DOCUMENT SEGMENT:

Workflow completed at: 2023-09-16T13:36:57.528+02:00
Execution status: OK
You can put these in you job submission script. See below.
If submittng your job to a workload manager like slurm, you must specify your account and partition in the
nextflow.config
file.But if you already requested an interactive job with enough respurces as what you specified in your config file, then either select a local executor or do not select an executor at all.
Example on the UCT HPC cluster:
test.sbatch
#!/usr/bin/env bash #SBATCH --account humgen #SBATCH --partition sadacc-short #SBATCH --nodes 1 #SBATCH --time 00:05:00 #SBATCH --ntasks 1 module load software/plink-2.00a nextflow run test.nf -profile test,slurm,hg19 -w "./work/"
In my sbatch script, I only requested 1 thread/cpus (–ntasks) because I am only running one nextflow commandline.

RECORDED INFORMATION:
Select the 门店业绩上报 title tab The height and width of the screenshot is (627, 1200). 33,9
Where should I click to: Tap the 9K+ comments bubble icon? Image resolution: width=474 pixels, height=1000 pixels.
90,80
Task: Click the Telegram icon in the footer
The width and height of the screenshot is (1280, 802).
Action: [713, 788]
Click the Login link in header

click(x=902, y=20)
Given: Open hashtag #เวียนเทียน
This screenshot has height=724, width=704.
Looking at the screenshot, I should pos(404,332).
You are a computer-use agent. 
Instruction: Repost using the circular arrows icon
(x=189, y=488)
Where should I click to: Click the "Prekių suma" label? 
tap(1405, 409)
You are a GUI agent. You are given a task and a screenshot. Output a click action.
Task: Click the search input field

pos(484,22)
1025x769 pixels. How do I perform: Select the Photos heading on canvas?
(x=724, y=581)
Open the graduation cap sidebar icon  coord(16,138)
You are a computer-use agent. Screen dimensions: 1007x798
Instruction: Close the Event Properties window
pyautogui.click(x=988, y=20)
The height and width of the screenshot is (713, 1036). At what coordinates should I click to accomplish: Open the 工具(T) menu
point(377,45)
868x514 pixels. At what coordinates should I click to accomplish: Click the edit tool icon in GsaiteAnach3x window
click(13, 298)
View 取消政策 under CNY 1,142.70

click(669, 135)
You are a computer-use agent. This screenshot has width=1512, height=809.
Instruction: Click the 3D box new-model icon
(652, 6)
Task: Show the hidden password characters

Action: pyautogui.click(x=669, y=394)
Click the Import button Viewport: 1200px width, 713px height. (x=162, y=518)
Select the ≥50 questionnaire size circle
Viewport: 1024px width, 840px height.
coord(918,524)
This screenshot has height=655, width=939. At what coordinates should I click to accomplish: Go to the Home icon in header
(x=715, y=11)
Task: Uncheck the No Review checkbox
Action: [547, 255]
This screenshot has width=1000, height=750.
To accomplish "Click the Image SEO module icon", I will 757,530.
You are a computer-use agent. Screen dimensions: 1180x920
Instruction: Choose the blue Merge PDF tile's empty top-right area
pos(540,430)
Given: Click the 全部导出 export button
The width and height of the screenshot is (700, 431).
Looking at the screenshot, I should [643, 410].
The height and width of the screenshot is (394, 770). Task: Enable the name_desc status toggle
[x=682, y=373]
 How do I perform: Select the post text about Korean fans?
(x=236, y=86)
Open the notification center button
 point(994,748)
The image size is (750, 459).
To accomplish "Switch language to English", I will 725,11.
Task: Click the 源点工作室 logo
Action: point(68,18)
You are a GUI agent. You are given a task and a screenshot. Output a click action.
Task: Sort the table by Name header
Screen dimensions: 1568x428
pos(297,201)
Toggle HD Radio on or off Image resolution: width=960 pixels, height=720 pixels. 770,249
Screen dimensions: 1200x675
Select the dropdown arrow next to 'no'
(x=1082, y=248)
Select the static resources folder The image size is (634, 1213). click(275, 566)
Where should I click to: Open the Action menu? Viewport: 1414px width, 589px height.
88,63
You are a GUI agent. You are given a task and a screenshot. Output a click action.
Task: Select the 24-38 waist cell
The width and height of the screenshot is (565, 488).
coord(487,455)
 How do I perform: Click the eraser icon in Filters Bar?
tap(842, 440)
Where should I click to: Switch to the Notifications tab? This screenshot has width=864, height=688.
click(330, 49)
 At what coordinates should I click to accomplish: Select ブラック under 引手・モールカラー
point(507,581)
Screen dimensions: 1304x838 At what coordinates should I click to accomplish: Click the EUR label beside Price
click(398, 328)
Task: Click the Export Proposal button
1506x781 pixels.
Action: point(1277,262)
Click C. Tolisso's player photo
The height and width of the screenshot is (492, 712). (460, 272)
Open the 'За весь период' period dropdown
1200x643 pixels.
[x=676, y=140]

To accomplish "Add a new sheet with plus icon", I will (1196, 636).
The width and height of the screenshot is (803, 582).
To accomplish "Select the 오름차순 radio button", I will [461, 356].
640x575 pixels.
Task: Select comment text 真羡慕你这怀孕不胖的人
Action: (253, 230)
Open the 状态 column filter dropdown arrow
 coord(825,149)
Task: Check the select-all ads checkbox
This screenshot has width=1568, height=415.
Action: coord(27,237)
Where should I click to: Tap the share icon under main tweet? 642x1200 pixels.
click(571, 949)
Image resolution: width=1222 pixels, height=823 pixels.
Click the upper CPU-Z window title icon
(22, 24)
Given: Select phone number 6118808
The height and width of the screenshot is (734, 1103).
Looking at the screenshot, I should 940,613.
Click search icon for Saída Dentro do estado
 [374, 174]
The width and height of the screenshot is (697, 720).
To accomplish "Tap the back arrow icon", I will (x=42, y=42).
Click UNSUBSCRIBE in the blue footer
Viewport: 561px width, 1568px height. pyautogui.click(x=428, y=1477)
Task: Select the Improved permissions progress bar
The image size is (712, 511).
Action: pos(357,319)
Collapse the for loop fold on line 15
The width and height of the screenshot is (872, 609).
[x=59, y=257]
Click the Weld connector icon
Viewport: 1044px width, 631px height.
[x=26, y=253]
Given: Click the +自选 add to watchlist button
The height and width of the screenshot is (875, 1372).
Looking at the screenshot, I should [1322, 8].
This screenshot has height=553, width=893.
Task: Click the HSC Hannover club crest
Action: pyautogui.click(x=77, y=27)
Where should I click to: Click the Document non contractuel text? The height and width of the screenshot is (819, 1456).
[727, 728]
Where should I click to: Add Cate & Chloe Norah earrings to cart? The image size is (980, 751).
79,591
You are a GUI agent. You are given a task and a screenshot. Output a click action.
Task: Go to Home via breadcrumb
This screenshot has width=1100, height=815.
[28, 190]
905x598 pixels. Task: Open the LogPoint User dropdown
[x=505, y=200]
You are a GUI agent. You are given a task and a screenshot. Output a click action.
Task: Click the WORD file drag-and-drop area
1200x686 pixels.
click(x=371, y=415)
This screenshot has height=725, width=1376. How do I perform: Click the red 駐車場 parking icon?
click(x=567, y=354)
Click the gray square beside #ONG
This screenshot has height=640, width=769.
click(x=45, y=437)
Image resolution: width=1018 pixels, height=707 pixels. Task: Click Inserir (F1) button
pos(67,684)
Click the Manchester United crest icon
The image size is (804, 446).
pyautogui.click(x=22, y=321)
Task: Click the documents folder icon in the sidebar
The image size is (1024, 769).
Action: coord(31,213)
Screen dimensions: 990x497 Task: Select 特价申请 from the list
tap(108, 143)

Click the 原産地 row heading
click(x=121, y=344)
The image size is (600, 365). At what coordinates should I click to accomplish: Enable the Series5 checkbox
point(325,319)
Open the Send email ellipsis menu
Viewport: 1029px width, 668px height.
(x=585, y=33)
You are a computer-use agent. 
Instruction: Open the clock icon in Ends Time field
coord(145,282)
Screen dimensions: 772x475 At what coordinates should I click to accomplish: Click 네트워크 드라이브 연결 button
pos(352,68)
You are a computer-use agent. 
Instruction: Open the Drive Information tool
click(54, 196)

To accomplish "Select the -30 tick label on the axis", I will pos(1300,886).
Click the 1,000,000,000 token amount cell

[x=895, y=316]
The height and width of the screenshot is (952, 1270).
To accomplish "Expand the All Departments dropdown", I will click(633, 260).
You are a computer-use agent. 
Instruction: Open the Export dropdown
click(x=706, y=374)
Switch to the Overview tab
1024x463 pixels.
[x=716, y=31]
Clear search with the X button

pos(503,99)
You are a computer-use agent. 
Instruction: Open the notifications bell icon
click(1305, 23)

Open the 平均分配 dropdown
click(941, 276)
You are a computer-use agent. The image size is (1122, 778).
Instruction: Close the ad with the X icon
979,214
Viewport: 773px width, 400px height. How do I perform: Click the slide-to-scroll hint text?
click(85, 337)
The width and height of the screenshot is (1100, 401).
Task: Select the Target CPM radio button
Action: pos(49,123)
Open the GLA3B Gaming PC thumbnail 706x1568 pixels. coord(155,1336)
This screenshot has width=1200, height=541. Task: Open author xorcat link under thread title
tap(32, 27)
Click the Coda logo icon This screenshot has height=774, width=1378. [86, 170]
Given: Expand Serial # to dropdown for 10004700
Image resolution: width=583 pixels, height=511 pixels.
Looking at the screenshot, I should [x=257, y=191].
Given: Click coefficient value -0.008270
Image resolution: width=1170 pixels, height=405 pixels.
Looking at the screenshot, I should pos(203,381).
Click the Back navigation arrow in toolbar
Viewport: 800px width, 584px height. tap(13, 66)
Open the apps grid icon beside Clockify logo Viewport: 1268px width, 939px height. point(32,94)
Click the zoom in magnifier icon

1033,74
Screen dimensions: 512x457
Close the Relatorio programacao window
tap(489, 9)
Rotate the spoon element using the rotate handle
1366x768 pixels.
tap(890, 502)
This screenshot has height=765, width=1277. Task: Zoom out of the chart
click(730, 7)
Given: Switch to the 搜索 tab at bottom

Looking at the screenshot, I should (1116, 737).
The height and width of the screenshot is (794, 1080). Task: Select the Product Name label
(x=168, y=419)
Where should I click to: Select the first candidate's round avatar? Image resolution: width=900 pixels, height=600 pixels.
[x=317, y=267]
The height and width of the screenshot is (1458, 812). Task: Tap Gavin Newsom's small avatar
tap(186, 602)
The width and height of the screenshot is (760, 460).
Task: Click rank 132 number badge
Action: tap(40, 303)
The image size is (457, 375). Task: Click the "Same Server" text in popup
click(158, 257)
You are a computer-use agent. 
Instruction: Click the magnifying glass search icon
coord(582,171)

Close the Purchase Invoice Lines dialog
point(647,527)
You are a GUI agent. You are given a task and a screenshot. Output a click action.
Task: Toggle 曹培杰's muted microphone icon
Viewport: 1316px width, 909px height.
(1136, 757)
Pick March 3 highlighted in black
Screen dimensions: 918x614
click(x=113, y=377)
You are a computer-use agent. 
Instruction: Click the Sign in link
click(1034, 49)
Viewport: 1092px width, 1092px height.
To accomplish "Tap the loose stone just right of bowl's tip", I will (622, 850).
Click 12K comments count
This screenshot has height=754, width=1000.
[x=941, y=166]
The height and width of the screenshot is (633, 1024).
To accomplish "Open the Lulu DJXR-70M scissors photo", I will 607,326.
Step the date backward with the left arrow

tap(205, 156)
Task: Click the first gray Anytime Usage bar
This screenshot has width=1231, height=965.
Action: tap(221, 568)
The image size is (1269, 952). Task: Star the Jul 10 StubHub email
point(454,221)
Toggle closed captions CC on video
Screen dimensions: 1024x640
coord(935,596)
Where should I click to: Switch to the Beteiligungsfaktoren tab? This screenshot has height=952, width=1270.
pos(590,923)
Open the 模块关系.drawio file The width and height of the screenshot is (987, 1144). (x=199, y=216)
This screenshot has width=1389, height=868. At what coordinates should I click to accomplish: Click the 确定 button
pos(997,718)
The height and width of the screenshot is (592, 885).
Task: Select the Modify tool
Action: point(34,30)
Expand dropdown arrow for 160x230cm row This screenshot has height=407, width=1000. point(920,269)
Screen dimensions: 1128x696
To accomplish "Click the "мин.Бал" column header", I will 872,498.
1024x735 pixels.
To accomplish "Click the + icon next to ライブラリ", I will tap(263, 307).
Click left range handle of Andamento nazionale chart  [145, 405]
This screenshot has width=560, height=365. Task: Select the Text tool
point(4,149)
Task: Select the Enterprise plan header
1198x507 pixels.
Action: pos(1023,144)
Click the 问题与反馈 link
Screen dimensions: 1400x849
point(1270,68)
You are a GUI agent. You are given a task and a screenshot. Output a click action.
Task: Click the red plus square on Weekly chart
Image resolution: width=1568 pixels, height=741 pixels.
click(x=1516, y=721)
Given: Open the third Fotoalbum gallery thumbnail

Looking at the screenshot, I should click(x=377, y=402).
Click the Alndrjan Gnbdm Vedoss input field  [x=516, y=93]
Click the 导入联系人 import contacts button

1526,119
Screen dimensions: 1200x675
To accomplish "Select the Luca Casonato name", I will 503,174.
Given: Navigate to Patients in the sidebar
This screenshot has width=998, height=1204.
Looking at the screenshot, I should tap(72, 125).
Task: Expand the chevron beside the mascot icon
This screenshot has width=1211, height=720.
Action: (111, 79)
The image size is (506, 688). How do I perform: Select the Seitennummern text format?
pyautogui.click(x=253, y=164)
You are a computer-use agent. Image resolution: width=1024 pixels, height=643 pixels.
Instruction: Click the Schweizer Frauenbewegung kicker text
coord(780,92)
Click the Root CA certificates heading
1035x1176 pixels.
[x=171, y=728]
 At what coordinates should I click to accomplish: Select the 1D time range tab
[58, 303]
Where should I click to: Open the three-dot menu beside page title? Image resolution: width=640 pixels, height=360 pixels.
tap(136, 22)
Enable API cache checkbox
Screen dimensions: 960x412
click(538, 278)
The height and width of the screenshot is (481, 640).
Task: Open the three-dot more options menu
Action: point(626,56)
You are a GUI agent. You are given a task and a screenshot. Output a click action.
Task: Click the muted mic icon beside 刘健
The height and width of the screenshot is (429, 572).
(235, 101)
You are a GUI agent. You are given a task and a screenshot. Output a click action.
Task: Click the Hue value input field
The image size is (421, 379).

WHAT YOU NEED TO DO:
In the Nextflow excerpt, which file must specify your account and partition when you submit a job to a workload manager like slurm?

ANSWER BOX:
nextflow.config